# does amd IOMMU substitute for calgary IOMMU?

## bluejaydream

do i have any idea what i'm really thinking about?   :Rolling Eyes: 

i guess it's a simple question, i'm AMD64 on nforce3

If i enable Processor type and features --> AMD IOMMU support.

can i disable IBM Calgary IOMMU support?

what's the difference?

thanks for helping mates   :Razz: 

----------

## nixnut

Read the help screen in menuconfig for that driver please. 

If you can't find it try http://cateee.net/lkddb/web-lkddb/CALGARY_IOMMU.html

----------

## bluejaydream

http://cateee.net/lkddb/web-lkddb/AMD_IOMMU.html

that's the helptext for AMD_IOMMU, in gentoo-sources 2.6.27-r7

how can i find out if my ACPI table is IVRS type?
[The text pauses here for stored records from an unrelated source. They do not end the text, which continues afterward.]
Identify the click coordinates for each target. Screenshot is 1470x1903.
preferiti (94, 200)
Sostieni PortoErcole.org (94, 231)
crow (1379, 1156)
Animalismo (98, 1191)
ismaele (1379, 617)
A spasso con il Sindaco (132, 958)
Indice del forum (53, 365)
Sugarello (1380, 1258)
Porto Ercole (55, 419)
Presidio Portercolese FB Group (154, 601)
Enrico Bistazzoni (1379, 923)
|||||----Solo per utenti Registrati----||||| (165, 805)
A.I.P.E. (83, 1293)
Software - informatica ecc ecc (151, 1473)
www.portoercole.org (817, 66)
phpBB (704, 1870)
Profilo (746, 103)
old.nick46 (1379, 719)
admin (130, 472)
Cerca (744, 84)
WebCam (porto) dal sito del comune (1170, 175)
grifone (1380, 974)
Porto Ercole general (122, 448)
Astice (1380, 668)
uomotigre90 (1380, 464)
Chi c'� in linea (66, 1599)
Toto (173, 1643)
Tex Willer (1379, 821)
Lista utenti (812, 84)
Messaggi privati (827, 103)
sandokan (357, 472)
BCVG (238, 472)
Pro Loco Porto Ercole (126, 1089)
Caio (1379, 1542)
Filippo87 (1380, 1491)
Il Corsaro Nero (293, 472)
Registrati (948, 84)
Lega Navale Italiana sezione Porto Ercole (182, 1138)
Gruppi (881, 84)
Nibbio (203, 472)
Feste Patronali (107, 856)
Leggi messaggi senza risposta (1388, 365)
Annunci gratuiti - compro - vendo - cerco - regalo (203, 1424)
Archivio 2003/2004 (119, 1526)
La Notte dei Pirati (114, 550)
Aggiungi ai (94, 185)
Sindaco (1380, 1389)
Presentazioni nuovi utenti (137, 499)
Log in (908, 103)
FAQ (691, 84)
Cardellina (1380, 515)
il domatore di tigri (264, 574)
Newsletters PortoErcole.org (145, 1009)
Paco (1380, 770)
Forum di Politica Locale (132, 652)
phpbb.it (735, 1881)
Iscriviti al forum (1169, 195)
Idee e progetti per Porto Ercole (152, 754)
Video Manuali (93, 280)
i disabled calgary to give amd a trial, no problems so far, how can i test for the presence/functionality of IOMMU?

----------

## zeek

 *bluejaydream wrote:*   

> i guess it's a simple question, i'm AMD64 on nforce3
> 
> 

 

Calgary is only for IBM xServer hardware.

http://www-03.ibm.com/servers/uk/eserver/xseries/advantage/

----------